This repository was archived by the owner on Oct 12, 2024. It is now read-only.

Serve web app locally #4

@SneakIn42

Description

@SneakIn42

Problem Statement

Currently the Android app connects to https://app.super-productivity.com to load necessary source code to function. For an ToDo / time tracking app that can and is intended to function locally - except from optional task syncing - that's an unnecessary step just transferring data that could be leaked and adding attack surface that could be abused.

❔ Possible Solution

The best option would probably be to serve the web app locally and therefore embed all needed files inside the Android app itself. That would prevent the former existent connection to be manipulated, spied on or abused otherwise by an attacker.

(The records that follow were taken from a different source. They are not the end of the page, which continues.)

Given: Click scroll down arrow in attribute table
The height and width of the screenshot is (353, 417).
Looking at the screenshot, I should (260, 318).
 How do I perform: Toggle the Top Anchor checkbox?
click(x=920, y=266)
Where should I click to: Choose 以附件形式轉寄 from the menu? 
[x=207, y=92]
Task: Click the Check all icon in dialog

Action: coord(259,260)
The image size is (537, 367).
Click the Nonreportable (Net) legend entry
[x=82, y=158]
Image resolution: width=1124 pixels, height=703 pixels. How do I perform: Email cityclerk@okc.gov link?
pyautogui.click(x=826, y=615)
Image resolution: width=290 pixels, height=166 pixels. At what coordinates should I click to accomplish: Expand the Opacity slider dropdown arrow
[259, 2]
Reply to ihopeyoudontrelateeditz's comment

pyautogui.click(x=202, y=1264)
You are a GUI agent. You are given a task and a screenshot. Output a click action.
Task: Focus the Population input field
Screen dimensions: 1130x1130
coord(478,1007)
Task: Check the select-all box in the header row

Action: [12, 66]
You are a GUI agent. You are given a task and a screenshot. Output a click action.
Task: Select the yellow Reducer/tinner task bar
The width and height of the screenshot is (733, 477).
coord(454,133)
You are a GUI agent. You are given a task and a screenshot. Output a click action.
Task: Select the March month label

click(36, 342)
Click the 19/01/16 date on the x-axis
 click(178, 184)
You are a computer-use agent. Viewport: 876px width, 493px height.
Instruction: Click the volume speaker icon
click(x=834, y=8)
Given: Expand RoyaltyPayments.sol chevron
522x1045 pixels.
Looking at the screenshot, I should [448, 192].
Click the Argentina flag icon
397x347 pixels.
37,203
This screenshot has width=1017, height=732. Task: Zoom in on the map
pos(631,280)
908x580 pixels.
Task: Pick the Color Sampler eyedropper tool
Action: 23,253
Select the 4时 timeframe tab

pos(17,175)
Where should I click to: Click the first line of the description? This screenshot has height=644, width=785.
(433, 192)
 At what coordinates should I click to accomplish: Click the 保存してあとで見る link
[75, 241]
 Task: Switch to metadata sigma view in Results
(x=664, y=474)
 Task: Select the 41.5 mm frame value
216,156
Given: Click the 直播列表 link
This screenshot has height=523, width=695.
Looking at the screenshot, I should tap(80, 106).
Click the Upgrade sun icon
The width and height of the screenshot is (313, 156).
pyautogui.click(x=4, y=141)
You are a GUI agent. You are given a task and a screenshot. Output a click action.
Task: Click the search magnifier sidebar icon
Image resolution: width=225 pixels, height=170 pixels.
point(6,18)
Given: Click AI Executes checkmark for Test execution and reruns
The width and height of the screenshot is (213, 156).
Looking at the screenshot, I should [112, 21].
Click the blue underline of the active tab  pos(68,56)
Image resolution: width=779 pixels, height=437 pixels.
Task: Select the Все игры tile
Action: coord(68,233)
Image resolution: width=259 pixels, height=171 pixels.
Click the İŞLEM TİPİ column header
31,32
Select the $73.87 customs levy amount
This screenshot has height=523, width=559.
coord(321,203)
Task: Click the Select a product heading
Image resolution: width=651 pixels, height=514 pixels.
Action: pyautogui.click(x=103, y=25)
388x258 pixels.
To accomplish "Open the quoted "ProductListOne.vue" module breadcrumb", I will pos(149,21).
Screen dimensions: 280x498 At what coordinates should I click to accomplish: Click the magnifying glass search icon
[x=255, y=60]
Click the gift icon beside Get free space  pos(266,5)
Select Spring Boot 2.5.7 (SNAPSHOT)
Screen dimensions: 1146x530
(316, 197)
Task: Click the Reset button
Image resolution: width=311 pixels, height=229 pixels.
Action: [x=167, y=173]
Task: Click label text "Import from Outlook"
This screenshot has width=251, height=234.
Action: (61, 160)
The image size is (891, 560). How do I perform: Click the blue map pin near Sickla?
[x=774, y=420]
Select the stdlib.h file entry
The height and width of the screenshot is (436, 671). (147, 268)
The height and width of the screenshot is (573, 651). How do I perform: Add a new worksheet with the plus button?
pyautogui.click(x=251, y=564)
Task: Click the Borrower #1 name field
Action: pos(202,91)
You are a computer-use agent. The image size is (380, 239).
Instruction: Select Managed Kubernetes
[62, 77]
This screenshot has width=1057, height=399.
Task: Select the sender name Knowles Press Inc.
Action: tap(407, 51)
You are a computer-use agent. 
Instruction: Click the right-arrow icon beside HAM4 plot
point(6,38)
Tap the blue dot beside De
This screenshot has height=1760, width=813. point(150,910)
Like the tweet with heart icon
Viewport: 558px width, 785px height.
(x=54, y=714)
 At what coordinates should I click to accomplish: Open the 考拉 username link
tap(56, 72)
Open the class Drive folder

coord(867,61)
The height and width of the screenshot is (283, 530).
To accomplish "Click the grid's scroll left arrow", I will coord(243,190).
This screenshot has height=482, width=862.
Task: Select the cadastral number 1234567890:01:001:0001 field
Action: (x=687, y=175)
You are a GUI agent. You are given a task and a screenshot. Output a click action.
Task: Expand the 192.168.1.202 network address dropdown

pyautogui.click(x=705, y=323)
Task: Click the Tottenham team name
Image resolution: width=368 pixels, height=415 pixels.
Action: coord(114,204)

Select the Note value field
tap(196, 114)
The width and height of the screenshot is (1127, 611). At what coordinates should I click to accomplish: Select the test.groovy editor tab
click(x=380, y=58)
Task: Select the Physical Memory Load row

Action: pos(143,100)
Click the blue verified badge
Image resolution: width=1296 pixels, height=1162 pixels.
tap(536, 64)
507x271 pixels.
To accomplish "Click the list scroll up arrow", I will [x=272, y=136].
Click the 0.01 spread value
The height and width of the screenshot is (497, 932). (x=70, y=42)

⤴️ Describe alternatives you've considered

Other alternatives would be:

Give users a option to use a self-hosted instance of the super productivity web app. This wouldn't eliminate the problem completely but users wouldn't have to trust a foreign, uncontrollable and unverifiable web app anymore, because users could set up their own instance or use one they trust. Therefore, the problem would be minimized a bit.

The other option would be to inform the users at the first start of the Android app that a connection to your servers are necessary for super productivity to function properly. This wouldn't avoid the problem, but at least users would know and can actively decide if that's okay with them or not.

➕ Additional context

A pleasant side effect would be that bugs like #3 would probably be avoided :-)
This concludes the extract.